== Description of the task ==
Reproduce all of the following material line for line, changing nothing.

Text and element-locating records
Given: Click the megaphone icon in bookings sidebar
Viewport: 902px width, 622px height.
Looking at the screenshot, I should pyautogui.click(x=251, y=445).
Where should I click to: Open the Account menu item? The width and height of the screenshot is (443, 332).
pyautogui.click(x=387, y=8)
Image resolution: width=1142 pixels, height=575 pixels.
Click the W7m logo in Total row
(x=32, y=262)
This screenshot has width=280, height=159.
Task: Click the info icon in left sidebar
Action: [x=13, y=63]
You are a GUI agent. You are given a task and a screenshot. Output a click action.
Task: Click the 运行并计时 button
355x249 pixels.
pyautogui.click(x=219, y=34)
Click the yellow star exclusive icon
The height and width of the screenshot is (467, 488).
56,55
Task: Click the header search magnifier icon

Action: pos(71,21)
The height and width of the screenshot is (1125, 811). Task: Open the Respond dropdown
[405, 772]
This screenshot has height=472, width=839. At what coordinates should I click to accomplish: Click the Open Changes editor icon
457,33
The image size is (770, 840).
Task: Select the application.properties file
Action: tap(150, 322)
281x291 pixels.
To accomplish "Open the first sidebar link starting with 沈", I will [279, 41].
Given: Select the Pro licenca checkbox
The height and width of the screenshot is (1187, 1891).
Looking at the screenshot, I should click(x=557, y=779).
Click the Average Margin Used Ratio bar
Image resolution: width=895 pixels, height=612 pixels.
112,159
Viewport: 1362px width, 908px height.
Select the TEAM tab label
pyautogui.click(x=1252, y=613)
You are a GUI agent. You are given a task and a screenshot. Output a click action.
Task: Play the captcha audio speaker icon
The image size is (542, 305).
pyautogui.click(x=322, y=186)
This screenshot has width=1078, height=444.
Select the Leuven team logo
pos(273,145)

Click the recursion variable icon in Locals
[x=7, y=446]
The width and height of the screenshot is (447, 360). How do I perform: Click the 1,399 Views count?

== Exercise solution ==
Given: Click the megaphone icon in bookings sidebar
Viewport: 902px width, 622px height.
Looking at the screenshot, I should pyautogui.click(x=251, y=445).
Where should I click to: Open the Account menu item? The width and height of the screenshot is (443, 332).
pyautogui.click(x=387, y=8)
Image resolution: width=1142 pixels, height=575 pixels.
Click the W7m logo in Total row
(x=32, y=262)
This screenshot has width=280, height=159.
Task: Click the info icon in left sidebar
Action: [x=13, y=63]
You are a GUI agent. You are given a task and a screenshot. Output a click action.
Task: Click the 运行并计时 button
355x249 pixels.
pyautogui.click(x=219, y=34)
Click the yellow star exclusive icon
The height and width of the screenshot is (467, 488).
56,55
Task: Click the header search magnifier icon

Action: pos(71,21)
The height and width of the screenshot is (1125, 811). Task: Open the Respond dropdown
[405, 772]
This screenshot has height=472, width=839. At what coordinates should I click to accomplish: Click the Open Changes editor icon
457,33
The image size is (770, 840).
Task: Select the application.properties file
Action: tap(150, 322)
281x291 pixels.
To accomplish "Open the first sidebar link starting with 沈", I will [279, 41].
Given: Select the Pro licenca checkbox
The height and width of the screenshot is (1187, 1891).
Looking at the screenshot, I should click(x=557, y=779).
Click the Average Margin Used Ratio bar
Image resolution: width=895 pixels, height=612 pixels.
112,159
Viewport: 1362px width, 908px height.
Select the TEAM tab label
pyautogui.click(x=1252, y=613)
You are a GUI agent. You are given a task and a screenshot. Output a click action.
Task: Play the captcha audio speaker icon
The image size is (542, 305).
pyautogui.click(x=322, y=186)
This screenshot has width=1078, height=444.
Select the Leuven team logo
pos(273,145)

Click the recursion variable icon in Locals
[x=7, y=446]
The width and height of the screenshot is (447, 360). How do I perform: Click the 1,399 Views count?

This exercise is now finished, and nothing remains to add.